======== Task data ========

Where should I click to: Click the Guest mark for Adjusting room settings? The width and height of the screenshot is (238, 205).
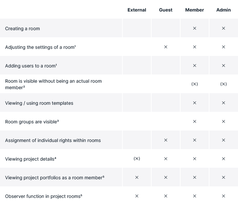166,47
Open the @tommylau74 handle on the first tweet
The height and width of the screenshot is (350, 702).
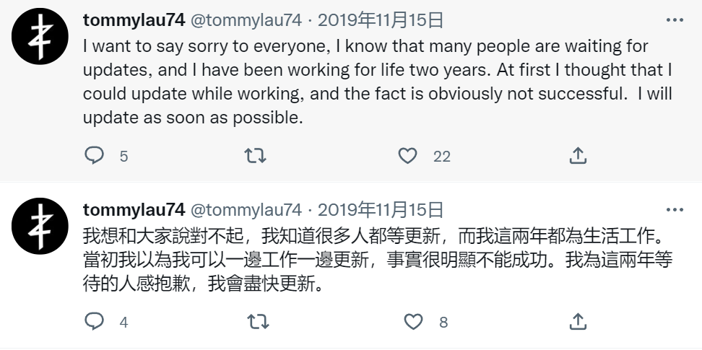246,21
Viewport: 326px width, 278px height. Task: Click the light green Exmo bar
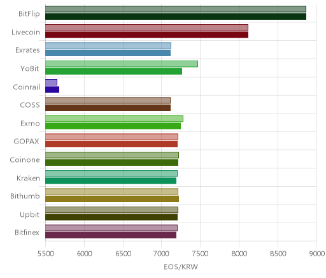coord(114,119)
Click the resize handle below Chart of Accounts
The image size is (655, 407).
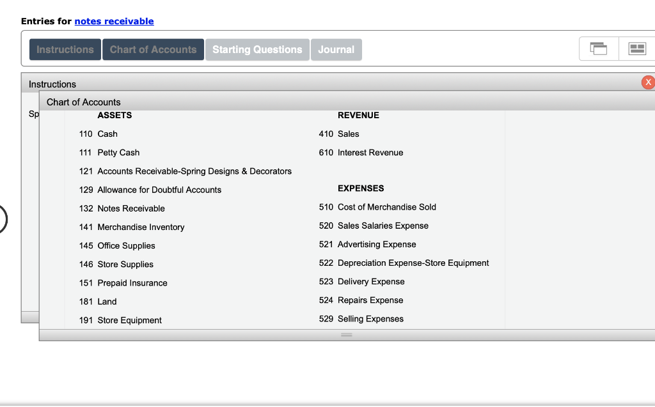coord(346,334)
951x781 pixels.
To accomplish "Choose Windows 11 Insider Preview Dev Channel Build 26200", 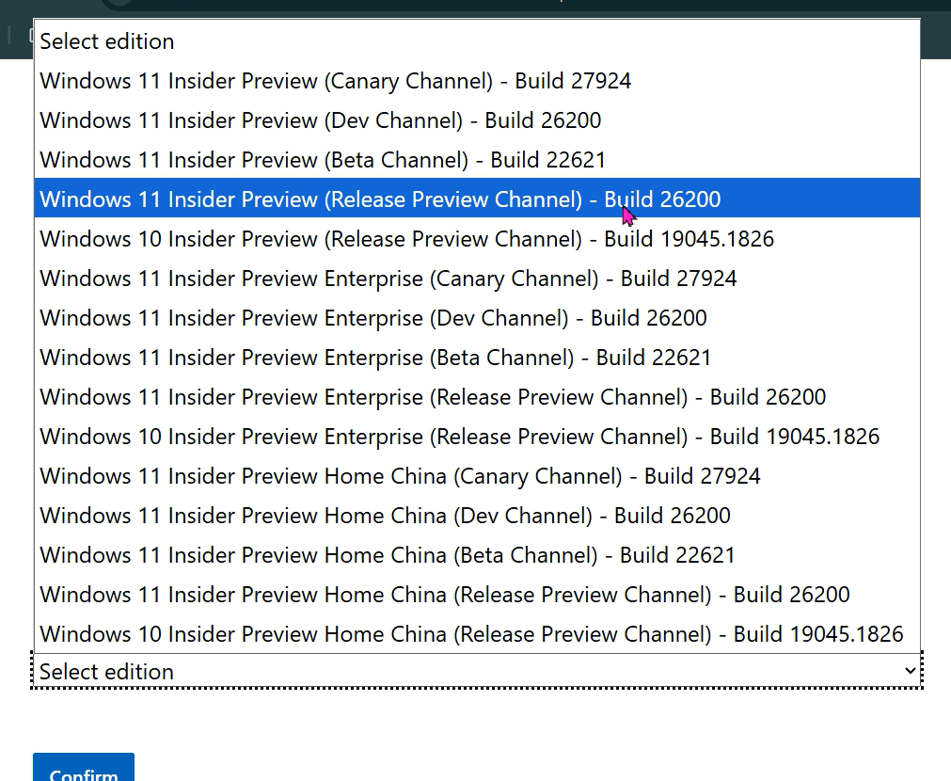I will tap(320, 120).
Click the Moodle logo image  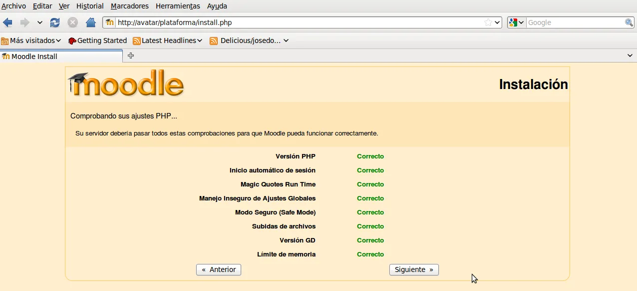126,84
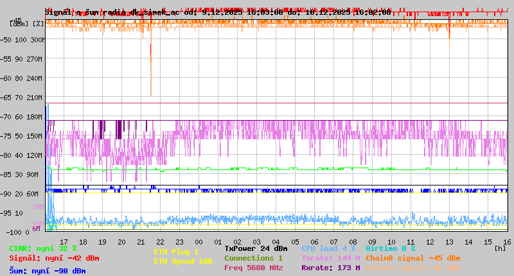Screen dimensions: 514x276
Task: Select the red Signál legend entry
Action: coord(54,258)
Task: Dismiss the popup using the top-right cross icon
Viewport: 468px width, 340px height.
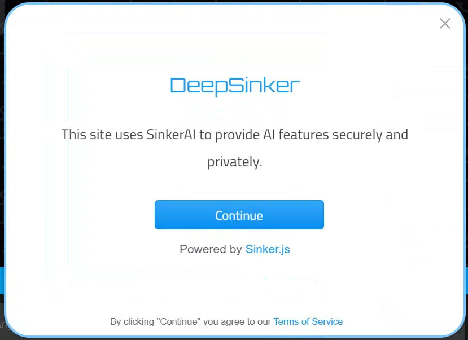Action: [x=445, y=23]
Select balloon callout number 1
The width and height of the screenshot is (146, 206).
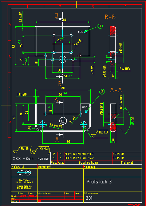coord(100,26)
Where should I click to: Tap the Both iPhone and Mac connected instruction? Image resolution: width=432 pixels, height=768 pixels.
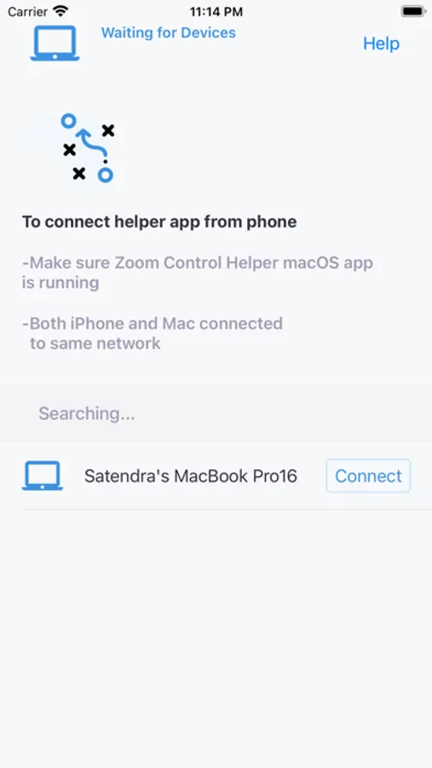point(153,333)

========

Directions for this task: Each line from the one containing "Task: Dismiss the" through the last line of the listing must be copied exactly, and the pictures must not be.

Task answer:
Task: Dismiss the popup using the top-right cross icon
Viewport: 468px width, 340px height.
Action: [x=445, y=23]
Select balloon callout number 1
The width and height of the screenshot is (146, 206).
coord(100,26)
Where should I click to: Tap the Both iPhone and Mac connected instruction? Image resolution: width=432 pixels, height=768 pixels.
point(153,333)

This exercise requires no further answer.